Alzheimer's travels through our brains by a fixed route. When we look at a brain sample under a microscope, we can see the first telltale signs of the disease, the tangles in the cerebral cortex of the temporal lobe (the entorhinal cortex,
fig. 26
). The next sign is abnormalities in the hippocampus. These changes appear before any symptoms do; in fact, the person who gave us permission to use their brain as a “control” in our studies wasn't aware that they were already ill. At present, the very first signs of the condition can't be identified while the sufferer is alive. But once it has progressed, severely damaging the temporal cortex (
fig. 1
) and the hippocampus (
fig. 26
), the first memory problems appear. The sufferer is unable to remember recent events, yet can still recall minute details of events in the distant past, like a party at elementary school. When the disease attacks the remaining areas of the cerebral cortex, dementia ensues. The rear part of the brain, the visual cortex (
fig. 22
), is the last to be damaged. Some painters with Alzheimer's can have full dementia and yet at the same time retain their creative and artistic powers. Artists have been able to make excellent portraits in this state while being incapable of determining their value or negotiating a price for them. Their visual cortex functions right up to the end.

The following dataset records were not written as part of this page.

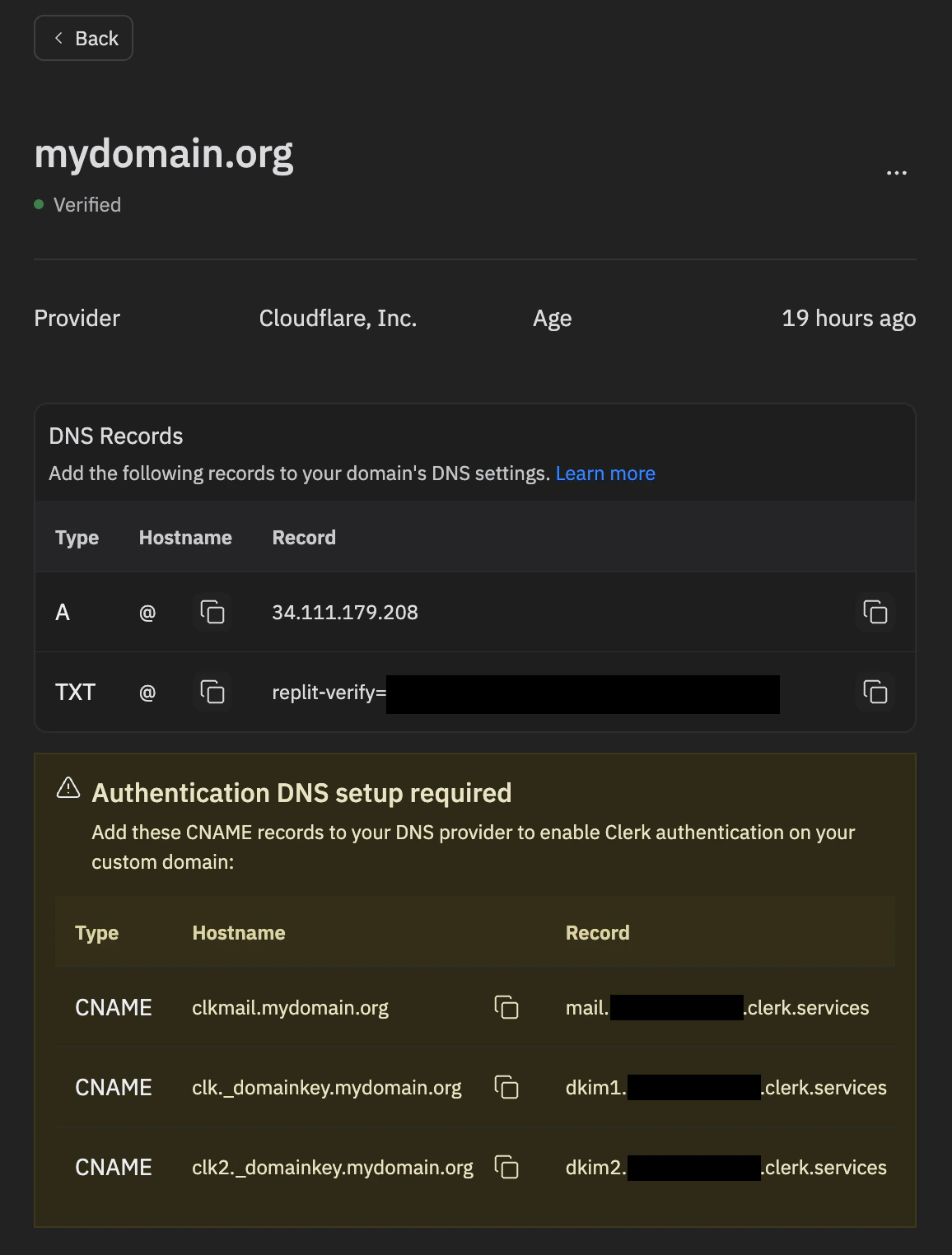Click the Cloudflare, Inc. provider value
This screenshot has height=1255, width=952.
click(338, 318)
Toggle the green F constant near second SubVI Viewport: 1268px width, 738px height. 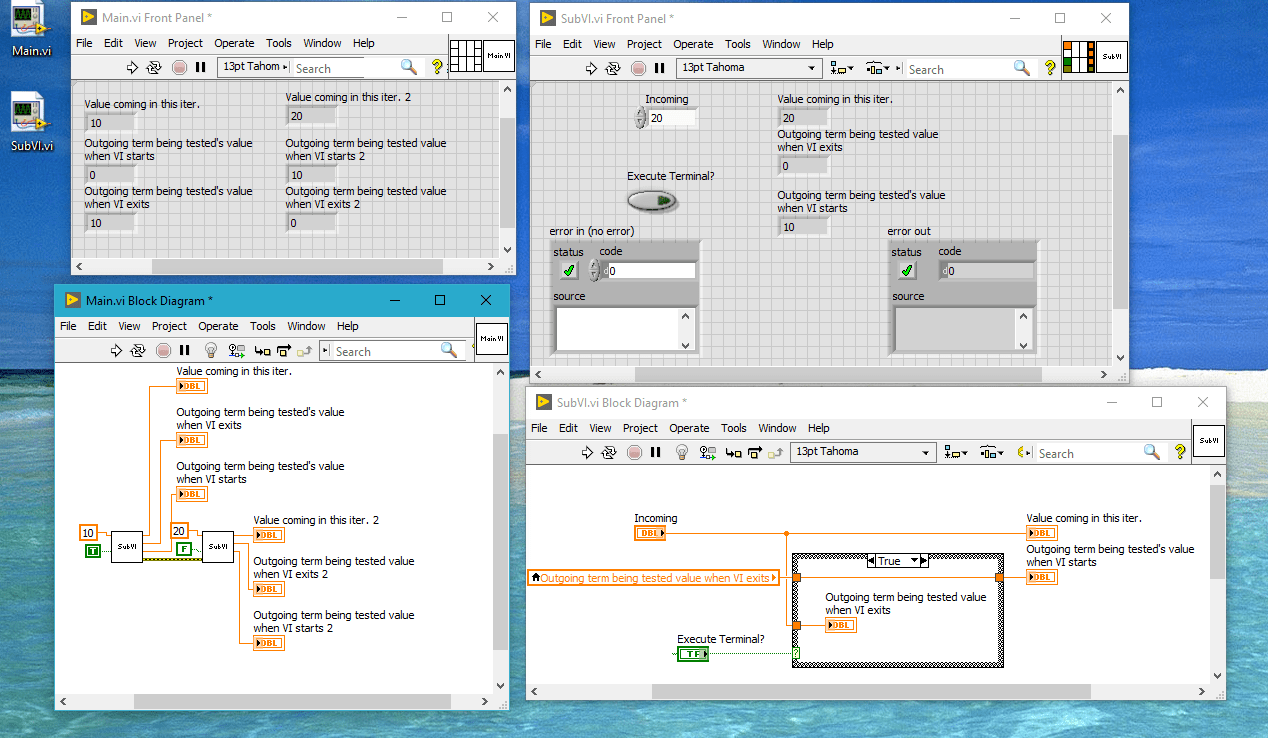184,548
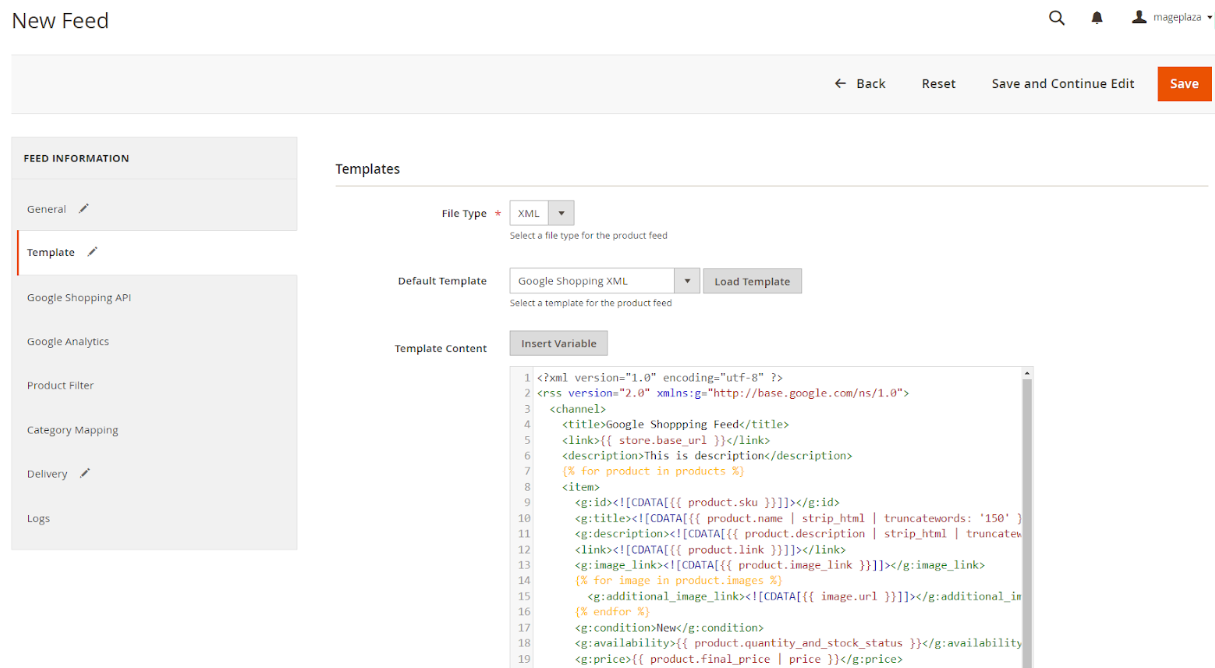Screen dimensions: 1215x668
Task: Go to the Category Mapping tab
Action: 72,430
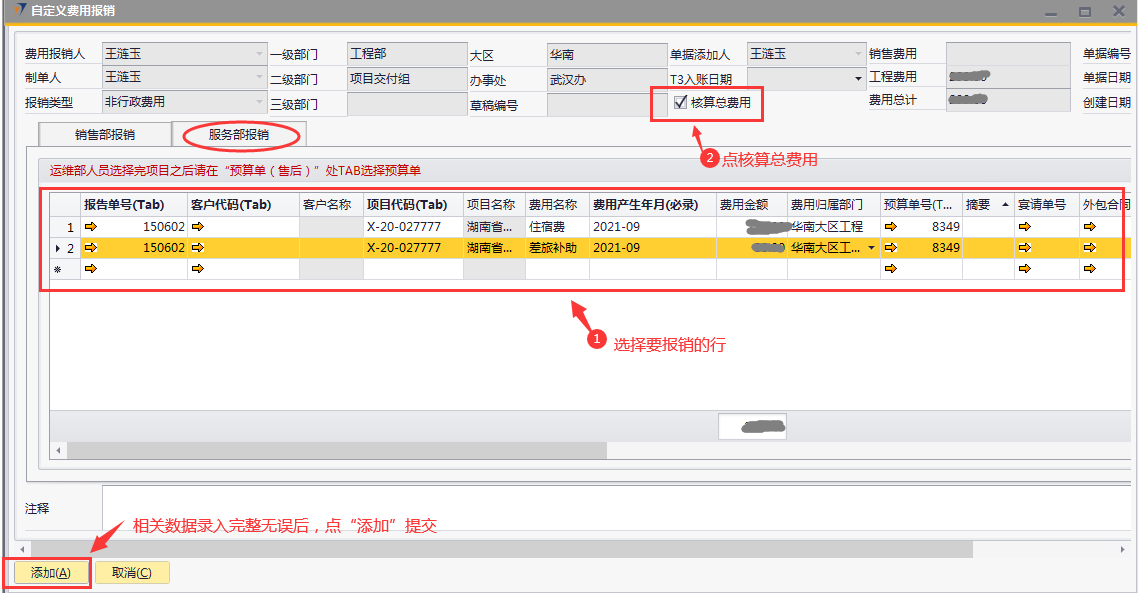Click the 客户代码 link arrow in row 2

[197, 248]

In Alzheimer's, not only do microscopic changes follow a set pattern, but functional losses do as well. We lose abilities in almost exactly the reverse order in which we acquire them. Dr. Barry Reisberg of New York has identified seven stages of Alzheimer's. In Stage 1 you still function normally. In Stage 2 you start to lose things and find it hard to carry out your job but can still maintain a semblance
of normality. In Stage 3, your co-workers notice that you can no longer handle difficult situations at work. In Stage 4 you have trouble with complex tasks, like handling finances. You then start to need help choosing what to wear (5). After that you need help getting dressed (6a) and getting washed (6b), you can no longer go to the toilet unaided (6c), and you develop urinary incontinence (6d) and fecal incontinence (6e). By Stage 7a you can only speak about half a dozen intelligible words, after which you lose the power of speech entirely (7b). You can no longer walk (7c) or sit unaided (7d). You then lose the ability to smile (7e)—a skill that made everyone so happy when you were a baby—and the ability to hold your head up (7f). The patient ends up in bed, curled up in a fetal position (
fig. 31
); if you insert a finger in his mouth, he will show a sucking reflex, having at that point fully regressed to the condition of a newborn baby.